If you're into yoga, you know that there are practically as many reasons to hit the mat as there are yoga poses (and that's quite a lot!). Maybe you're looking for a way to keep your stress levels in check, or maybe you're trying to improve your flexibility or get toned in a way that doesn't involve weights or the treadmill. Or maybe, like so many hopeless insomniacs out there, you're hoping that yoga will be your ticket to a restful night (at last!). But are there any yoga poses that can help you to sleep better?
Plenty of yogis swear by their regular practice as a means to sweeter slumber; in fact, a National Health Interview Survey on the uses of complementary health approaches in the United States found that 55 percent of yoga practitioners reported improved sleep. It makes sense, of course. "There's a pretty strong case to be made that having an active/dynamic lifestyle that incorporates regular vigorous exercise can improve overall sleep patterns," advanced certified Jivamukti yoga teacher Jessica Stickler tells Romper. "Regularly getting any kind of vigorous movement into your day improves heart, lung, and muscular health and tends to help us get better rest at night. Unfortunately, that doesn't help in the moment of experiencing insomnia or troubled sleep. So, get that daily dose of yoga in for overall deeper sleep."
Of course, a high-energy workout right before bed could be the opposite of relaxing, she adds. "The body needs time to settle down and switch gears," she explains. So a pre-bedtime yoga routine should include poses designed to relax both the body and the mind.
"While doing these poses, feel the breath in your body," says Stickler. "Don't contemplate the breath or analyze it, but just feel the natural movement of the breath. If the breath feels agitated in any way, try to extend the exhale. Let the exhale be long and also soft. Don't force it but let the exhale help the mind to expel the thought patterns."
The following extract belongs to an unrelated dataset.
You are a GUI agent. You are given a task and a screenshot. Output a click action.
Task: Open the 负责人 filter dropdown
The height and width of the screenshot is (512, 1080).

Give these yoga poses a try before turning in for the night. All of these are suitable for beginners, too.
"First, do some slow cat/cows for gentle movement to tire you out for sleep," Powerflow Yoga teacher Kristen Kemp tells Romper.
This super easy flow from cow tilt to cat stretch is known for increasing flexibility in the spine and releasing stress from the back (and the mind), according to Do You Yoga.
Next, Kemp says, "Do some forward folds to cool down the central nervous system. I recommend pashimotonasana and janusirsasana."
For the layperson, janusirsasana is also known as "head-to-knee" pose and pashimotonasana is called a "seated forward bend", as described by Yoga Journal. If you can't reach your feet in these poses, try using a strap to help.
"Wide-knee child’s pose is another great pre-bed pose," Allegra McBane Sanchez, a certified yoga teacher with Yoga Alliance, tells Romper. "It calms the mind and body and you use gravity to do the work so it doesn’t require any effort."
It's also a great way to gently stretch the hips, according to Yoga Journal.
"Another wonderful pose to practice is viparita karani, sometimes referred to as 'legs up the wall' because you lay on your back with your legs up the wall," says Stickler.
"Having the legs elevated helps to settle the mind and put the body in a relaxed state. Be in the pose for 5-15 minutes."
"It's reversed blood flow and is very calming, soothing and relaxing," agrees Kemp.
Perfect for beginners and experienced practitioners alike, Sanchez suggests the reclined spinal twist (lying on your back with your arms out in a "T" shape, knees bent and resting together on one side while you gaze over the opposite shoulder).
"Spinal twists are great for neutralizing the spine, cleansing the organs, and generally relieving any aches and pains in your back which lots of people have by the end of the day," says Sanchez.
Sanchez calls supta baddhakonasana (or reclined "goddess pose") "an ideal pose for settling the body down and helping to calm the mind."
"The pose is done laying on the back with the knees bent out to the sides and the soles of the feet together," she explains.
"Support the knees with pillows or some other support between the knees and the floor," she adds, and try to stay in the pose for 5 to 15 minutes.